Linhas armazenadas>
- - -

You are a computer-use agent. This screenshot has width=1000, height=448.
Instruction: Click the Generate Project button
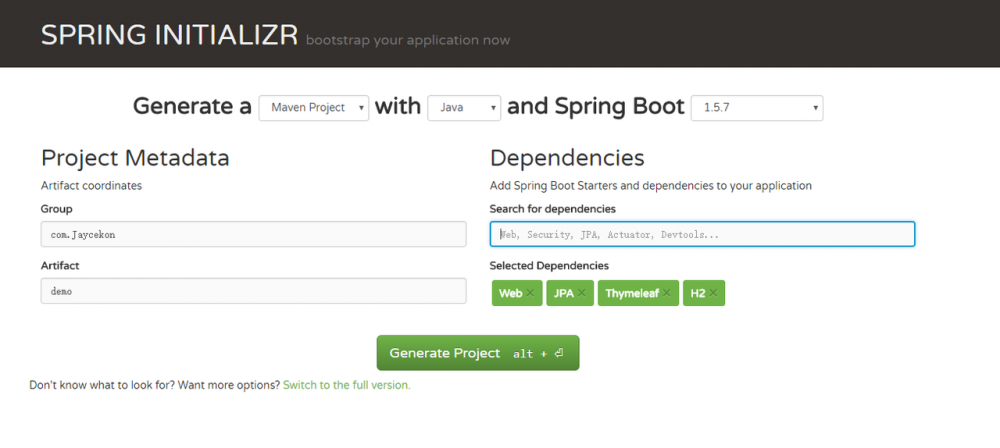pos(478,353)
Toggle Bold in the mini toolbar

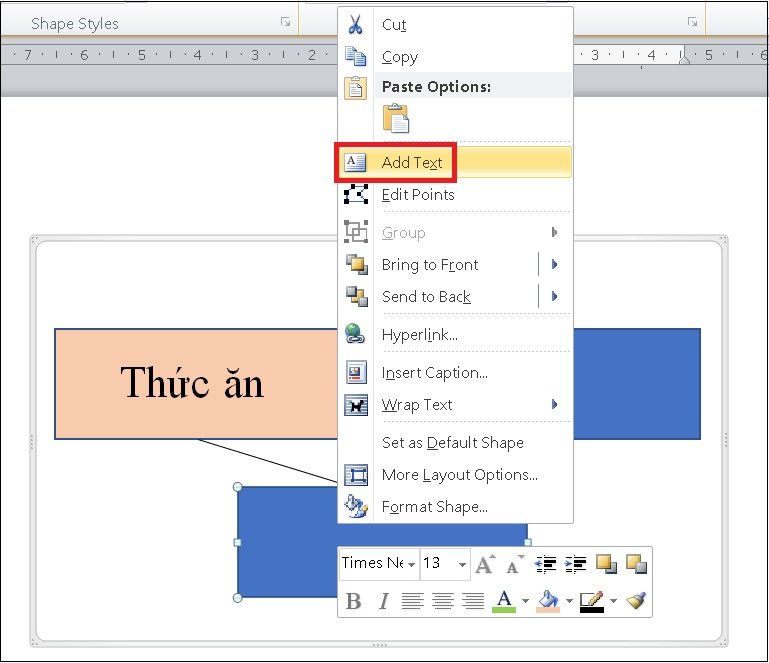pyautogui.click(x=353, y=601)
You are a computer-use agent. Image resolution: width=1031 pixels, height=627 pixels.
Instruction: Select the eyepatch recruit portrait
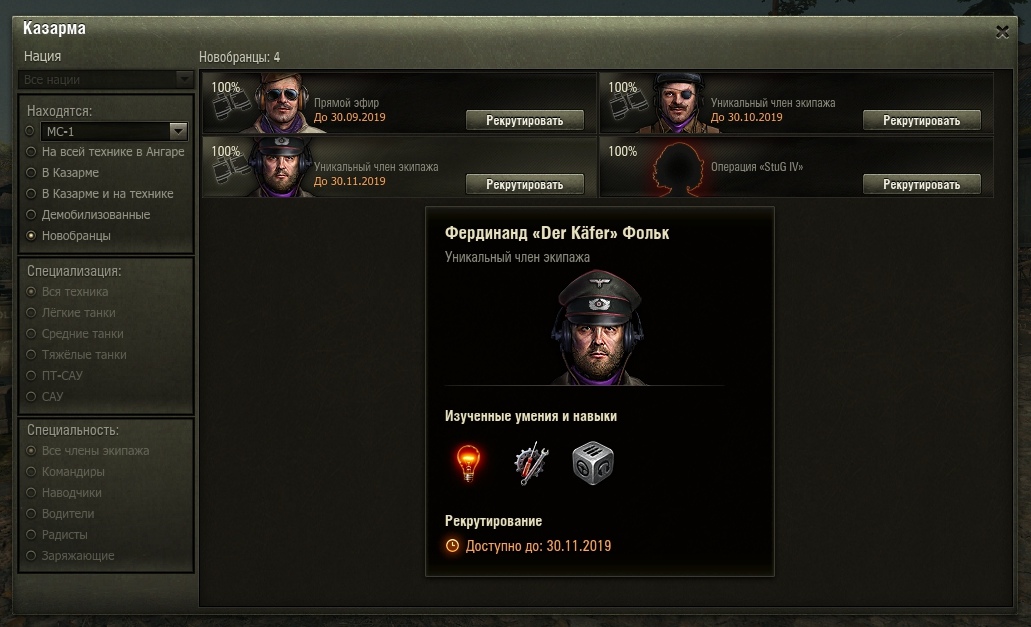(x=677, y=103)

- - -

Requisitos da tarefa>
Reescreva a listagem inteira substituindo "Instruction" por "Command" e mantendo todo o resto inalterado. Não inclua as imagens na resposta.

Solução detalhada>
You are a computer-use agent. This screenshot has width=1000, height=448.
Command: Click the Generate Project button
pos(478,353)
Toggle Bold in the mini toolbar

pyautogui.click(x=353, y=601)
You are a computer-use agent. Image resolution: width=1031 pixels, height=627 pixels.
Command: Select the eyepatch recruit portrait
(x=677, y=103)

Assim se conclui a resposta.